On Monday, we were on our way. As we approached the metro, I spied this on the sidewalk:

Yep, that's what you think it is. Dead cow. On the ground.
It can only get better from here, right? Right.
Behind the metro station, in what appeared to be a mixture of a landfill, a construction site and a drainage ditch, was this:

If you can't tell, that's blood, gore, more blood and bayram butchers.
I wasn’t expecting this, to say the least. But, as any good semi-permanent tourist, I had my camera on hand, ready to bring you the latest and greatest from the country that never ceases to surprise.
In other, less bloodtastic news, I bought a Christmas tree. Observe:

Ta-da!
I managed to convince Za-Man to give me Christmas Day off, so I’ll be accepting phone calls, text messages, love letters and care packages all day.
Get excited
Remember how, like, two months ago, I promised photos? Today is Day of Fulfilled Promises (and also of Stealing Za-Man’s Internet, as usual).
Observe:
There’s more: http://www.flickr.com/photos/jenniferamur. Of course, all curious parties should click the linky-link, but C. Olwell, C. French and C. Thornton (C to the third? C. Olenchorton?) are required. Otherwise, you’ll miss … things.
Other than finally making good on the photos, there’s not much to report. Work is steady, home-life is steady. Thanks to my skills of persuasion and some managerial pity, the Boss People are going to let me leave work early three days a week to take Turkish classes for two months. Progress!
There are so many things to discuss — the lack of snow; the Christmas music/cups/decor at Starbucks; the recent absence of Sebastian, my stray cat; Turkish politics; office politics; bombings at the offices of Turkish political parties; glue sniffers; pastry shop owners; Bhutan’s Gross National Happiness; atheism.
We’ve got nothing but time, right? Right.
Day of (T)urkeys
On this day of feasting on birds (which, by the way, still grosses me out), Turks are markedly unexcited about Thanksgiving. Not surprising.
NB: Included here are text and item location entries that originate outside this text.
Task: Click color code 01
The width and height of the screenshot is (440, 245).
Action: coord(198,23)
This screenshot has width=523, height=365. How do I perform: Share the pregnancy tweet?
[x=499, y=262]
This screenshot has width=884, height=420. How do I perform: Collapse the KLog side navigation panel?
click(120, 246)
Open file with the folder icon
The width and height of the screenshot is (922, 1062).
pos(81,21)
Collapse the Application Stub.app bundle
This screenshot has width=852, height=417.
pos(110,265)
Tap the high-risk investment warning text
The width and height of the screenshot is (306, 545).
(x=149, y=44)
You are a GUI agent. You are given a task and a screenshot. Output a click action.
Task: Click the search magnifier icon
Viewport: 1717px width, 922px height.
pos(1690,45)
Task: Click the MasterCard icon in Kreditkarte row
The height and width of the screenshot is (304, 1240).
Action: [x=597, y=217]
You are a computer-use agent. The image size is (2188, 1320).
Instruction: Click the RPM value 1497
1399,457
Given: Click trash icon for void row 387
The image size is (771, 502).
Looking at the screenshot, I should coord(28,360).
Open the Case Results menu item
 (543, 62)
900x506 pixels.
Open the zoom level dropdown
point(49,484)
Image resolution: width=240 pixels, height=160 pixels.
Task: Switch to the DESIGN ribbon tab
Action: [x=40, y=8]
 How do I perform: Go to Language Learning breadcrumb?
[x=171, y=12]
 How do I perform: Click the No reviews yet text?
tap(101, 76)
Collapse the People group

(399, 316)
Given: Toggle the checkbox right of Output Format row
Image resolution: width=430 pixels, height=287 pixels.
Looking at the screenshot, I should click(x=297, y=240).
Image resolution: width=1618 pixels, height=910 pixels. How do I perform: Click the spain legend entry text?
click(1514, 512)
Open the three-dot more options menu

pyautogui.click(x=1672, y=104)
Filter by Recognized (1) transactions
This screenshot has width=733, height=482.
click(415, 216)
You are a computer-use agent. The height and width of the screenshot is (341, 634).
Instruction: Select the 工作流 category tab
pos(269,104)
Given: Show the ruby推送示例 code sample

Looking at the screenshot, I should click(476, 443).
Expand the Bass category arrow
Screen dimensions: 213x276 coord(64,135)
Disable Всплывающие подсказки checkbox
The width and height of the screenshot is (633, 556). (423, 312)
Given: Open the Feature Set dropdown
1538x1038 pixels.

The only Indians on Turkey’s plate are the ones who are making the news in Mumbai.
My first TG away from home (I think. Right, Mom?). The Canadian who sits on the other side of the desk asked if it’s weird. Meh? It’s bizarre, but only in the way that it’s bizarre that the nearest country-neighbors are Greece and Bulgaria. And there’s no chunky stuffing in Turkey. No Stovetop stuffing, either, for that matter.
…
Stuck on that Stovetop void. Bastards.